───── Records supplied
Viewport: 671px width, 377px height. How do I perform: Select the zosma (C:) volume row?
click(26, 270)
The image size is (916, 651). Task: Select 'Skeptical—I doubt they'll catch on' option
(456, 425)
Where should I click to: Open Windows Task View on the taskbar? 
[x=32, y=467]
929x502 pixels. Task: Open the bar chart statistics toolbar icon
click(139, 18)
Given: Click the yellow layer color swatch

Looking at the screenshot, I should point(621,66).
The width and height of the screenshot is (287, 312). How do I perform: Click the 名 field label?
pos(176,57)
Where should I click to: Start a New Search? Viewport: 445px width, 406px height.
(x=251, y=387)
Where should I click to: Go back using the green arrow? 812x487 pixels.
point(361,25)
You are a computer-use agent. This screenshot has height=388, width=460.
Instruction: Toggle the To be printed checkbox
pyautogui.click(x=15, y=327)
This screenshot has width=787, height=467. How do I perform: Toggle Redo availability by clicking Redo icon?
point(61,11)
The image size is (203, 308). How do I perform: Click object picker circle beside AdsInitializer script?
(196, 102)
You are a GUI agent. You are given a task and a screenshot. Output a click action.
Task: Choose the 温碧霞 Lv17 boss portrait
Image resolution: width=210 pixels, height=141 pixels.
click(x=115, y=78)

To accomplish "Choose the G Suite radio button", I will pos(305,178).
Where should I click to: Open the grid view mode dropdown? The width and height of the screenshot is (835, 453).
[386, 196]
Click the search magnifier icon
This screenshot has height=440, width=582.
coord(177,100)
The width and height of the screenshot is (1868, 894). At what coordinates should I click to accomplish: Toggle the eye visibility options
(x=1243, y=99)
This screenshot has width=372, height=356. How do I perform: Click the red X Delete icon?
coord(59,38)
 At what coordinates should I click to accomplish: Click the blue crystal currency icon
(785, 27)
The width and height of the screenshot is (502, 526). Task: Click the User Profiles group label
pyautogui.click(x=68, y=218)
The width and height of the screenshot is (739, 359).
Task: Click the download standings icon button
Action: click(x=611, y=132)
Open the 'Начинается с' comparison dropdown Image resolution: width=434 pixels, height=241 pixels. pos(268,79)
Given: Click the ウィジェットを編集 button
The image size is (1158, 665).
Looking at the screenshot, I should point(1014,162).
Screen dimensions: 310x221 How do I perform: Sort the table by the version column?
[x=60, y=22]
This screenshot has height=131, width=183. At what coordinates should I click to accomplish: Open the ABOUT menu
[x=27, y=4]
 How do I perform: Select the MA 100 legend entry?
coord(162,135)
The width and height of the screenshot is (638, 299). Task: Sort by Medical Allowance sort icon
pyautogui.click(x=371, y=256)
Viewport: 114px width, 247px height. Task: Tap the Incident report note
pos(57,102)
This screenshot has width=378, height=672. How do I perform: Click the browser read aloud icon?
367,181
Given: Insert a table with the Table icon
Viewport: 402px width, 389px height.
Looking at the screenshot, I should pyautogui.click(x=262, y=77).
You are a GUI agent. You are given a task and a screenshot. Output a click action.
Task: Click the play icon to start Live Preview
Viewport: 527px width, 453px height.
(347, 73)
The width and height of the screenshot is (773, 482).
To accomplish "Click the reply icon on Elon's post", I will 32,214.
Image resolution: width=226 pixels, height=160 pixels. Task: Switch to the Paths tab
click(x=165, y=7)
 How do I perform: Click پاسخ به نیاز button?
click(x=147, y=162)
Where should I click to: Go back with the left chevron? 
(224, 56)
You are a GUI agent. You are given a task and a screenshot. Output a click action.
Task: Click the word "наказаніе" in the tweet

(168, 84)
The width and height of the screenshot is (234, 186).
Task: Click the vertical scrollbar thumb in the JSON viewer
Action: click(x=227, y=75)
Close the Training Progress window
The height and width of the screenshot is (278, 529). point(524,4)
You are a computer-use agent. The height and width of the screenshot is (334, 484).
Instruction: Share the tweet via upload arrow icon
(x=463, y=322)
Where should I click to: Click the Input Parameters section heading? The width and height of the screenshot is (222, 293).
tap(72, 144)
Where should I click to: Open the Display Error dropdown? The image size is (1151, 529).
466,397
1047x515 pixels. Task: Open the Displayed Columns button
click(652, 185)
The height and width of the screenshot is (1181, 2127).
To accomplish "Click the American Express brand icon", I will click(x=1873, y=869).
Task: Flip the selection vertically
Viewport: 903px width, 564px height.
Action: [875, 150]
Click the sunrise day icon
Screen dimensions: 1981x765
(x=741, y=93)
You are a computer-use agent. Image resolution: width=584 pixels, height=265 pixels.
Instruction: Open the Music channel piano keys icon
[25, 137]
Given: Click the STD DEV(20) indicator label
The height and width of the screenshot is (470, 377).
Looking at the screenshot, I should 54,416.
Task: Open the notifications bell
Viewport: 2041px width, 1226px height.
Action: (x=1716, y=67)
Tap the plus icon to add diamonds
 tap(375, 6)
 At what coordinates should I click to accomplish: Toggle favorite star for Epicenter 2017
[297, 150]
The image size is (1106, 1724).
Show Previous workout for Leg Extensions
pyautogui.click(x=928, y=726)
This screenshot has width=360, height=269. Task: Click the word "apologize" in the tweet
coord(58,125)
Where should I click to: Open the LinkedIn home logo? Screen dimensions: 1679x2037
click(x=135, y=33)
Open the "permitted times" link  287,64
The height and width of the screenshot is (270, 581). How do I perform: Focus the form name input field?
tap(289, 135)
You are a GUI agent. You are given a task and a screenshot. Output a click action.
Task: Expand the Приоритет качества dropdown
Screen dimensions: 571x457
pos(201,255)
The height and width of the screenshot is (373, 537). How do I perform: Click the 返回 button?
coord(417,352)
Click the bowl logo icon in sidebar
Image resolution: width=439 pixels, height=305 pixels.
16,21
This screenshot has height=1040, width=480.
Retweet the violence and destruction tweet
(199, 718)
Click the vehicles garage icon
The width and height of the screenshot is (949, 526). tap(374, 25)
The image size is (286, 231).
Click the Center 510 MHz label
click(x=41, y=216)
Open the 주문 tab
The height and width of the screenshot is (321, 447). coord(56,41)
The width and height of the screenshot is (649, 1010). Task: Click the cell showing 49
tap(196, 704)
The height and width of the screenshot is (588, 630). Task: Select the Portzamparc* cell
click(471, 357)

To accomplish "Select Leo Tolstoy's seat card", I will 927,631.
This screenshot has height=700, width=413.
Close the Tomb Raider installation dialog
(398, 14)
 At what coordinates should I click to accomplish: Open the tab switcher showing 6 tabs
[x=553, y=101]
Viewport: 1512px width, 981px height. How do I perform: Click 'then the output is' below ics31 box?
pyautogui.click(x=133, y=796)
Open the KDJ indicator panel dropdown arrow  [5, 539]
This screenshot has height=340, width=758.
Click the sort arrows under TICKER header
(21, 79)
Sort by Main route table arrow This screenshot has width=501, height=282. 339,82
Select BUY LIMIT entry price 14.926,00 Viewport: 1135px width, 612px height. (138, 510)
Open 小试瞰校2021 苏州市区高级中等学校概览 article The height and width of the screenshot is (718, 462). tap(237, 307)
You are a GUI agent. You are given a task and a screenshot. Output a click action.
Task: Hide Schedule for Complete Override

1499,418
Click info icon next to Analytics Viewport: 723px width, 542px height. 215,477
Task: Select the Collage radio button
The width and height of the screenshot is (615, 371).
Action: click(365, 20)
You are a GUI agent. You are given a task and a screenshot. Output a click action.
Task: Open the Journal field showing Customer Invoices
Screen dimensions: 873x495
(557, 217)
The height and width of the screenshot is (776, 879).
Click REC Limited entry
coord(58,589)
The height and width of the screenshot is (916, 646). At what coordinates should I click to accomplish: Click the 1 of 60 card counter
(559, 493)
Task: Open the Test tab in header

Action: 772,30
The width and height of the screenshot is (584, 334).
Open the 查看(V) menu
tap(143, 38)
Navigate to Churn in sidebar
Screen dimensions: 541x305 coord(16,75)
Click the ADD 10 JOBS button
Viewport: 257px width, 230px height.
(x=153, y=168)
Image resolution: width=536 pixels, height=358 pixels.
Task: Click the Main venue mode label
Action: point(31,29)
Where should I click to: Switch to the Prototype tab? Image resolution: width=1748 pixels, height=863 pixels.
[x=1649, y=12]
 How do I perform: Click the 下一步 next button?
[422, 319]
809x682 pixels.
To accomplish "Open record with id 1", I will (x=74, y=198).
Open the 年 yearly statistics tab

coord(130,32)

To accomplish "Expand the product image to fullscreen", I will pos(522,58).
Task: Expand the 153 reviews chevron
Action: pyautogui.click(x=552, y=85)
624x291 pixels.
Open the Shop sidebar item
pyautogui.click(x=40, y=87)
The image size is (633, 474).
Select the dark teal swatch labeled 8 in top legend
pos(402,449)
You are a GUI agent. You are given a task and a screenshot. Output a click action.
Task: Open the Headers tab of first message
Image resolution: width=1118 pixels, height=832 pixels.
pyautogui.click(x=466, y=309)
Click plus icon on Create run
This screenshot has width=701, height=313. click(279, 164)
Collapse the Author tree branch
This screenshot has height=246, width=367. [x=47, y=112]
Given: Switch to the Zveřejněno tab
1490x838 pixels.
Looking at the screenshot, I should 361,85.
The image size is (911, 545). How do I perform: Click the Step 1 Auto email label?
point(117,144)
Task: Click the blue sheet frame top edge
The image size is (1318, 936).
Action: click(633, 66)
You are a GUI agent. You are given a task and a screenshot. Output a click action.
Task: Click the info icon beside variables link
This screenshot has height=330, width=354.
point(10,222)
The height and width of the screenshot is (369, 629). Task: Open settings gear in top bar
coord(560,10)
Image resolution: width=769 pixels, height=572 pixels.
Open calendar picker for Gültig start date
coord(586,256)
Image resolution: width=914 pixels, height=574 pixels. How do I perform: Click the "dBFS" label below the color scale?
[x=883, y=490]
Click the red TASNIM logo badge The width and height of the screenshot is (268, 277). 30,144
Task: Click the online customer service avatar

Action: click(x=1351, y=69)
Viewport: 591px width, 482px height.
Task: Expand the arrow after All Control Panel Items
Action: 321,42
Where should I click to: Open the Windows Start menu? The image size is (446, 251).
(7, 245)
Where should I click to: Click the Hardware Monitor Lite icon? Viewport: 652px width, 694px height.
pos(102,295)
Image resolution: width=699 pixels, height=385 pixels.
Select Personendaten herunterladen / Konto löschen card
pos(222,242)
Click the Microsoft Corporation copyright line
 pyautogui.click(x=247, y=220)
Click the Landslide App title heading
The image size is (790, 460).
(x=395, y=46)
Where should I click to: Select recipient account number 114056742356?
──────────
- Task
Copy out the data exactly, beginning with the line that contains "Where should I click to: Go back with" and continuing through the line that contains "tap(72, 144)", with both of those lines included.

- Solution for this problem
Where should I click to: Go back with the left chevron? 
(224, 56)
You are a GUI agent. You are given a task and a screenshot. Output a click action.
Task: Click the word "наказаніе" in the tweet

(168, 84)
The width and height of the screenshot is (234, 186).
Task: Click the vertical scrollbar thumb in the JSON viewer
Action: click(x=227, y=75)
Close the Training Progress window
The height and width of the screenshot is (278, 529). point(524,4)
You are a computer-use agent. The height and width of the screenshot is (334, 484).
Instruction: Share the tweet via upload arrow icon
(x=463, y=322)
Where should I click to: Click the Input Parameters section heading? The width and height of the screenshot is (222, 293).
tap(72, 144)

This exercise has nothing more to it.